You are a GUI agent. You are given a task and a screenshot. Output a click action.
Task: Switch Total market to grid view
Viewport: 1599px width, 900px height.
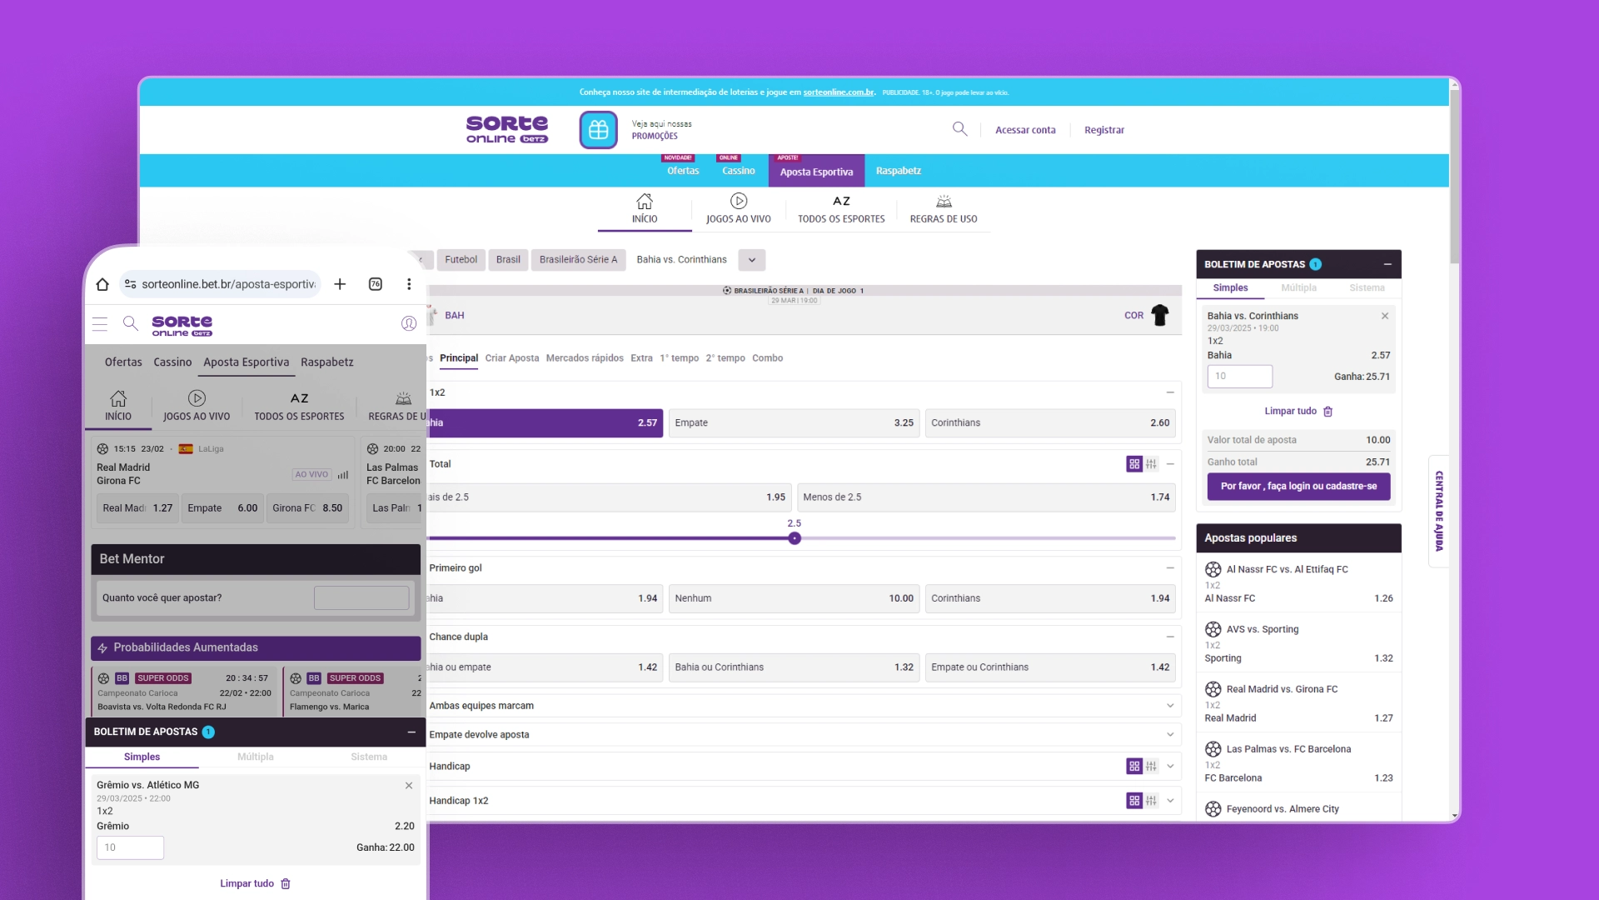point(1134,464)
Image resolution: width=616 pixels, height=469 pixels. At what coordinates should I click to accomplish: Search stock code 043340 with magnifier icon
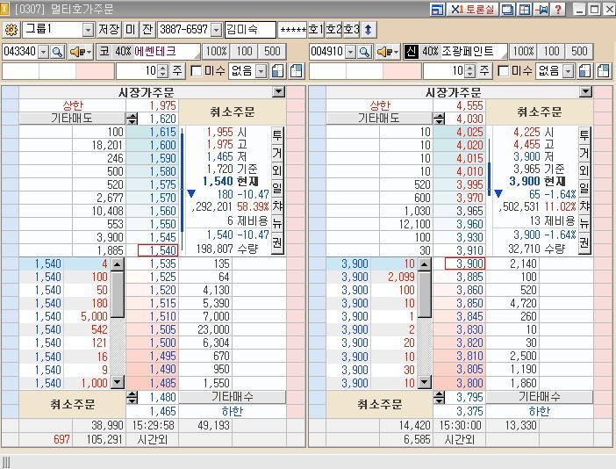click(57, 52)
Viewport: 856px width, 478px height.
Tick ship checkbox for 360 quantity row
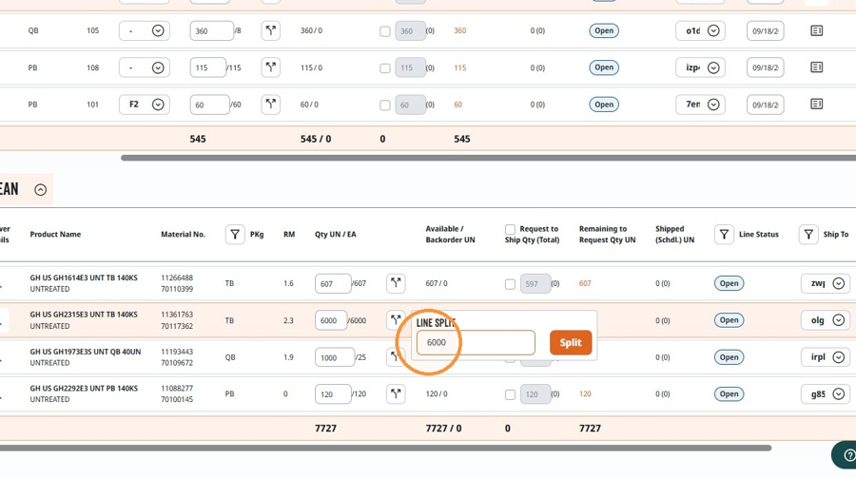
*-*-*
* What is expected *
Rewrite all of the data above, requests included, scaling every coordinate in the answers by 0.9 and rounding to whole numbers, with halves rounded up. Leave the pictures out.

* Reply to the exercise *
You are a GUI agent. You are given a task and a screenshot. Output a click action.
Task: Switch Total market to grid view
Viewport: 1599px width, 900px height.
point(1021,418)
Image resolution: width=616 pixels, height=469 pixels. At what coordinates should I click to accomplish: Search stock code 043340 with magnifier icon
click(51, 47)
Viewport: 856px width, 478px height.
Tick ship checkbox for 360 quantity row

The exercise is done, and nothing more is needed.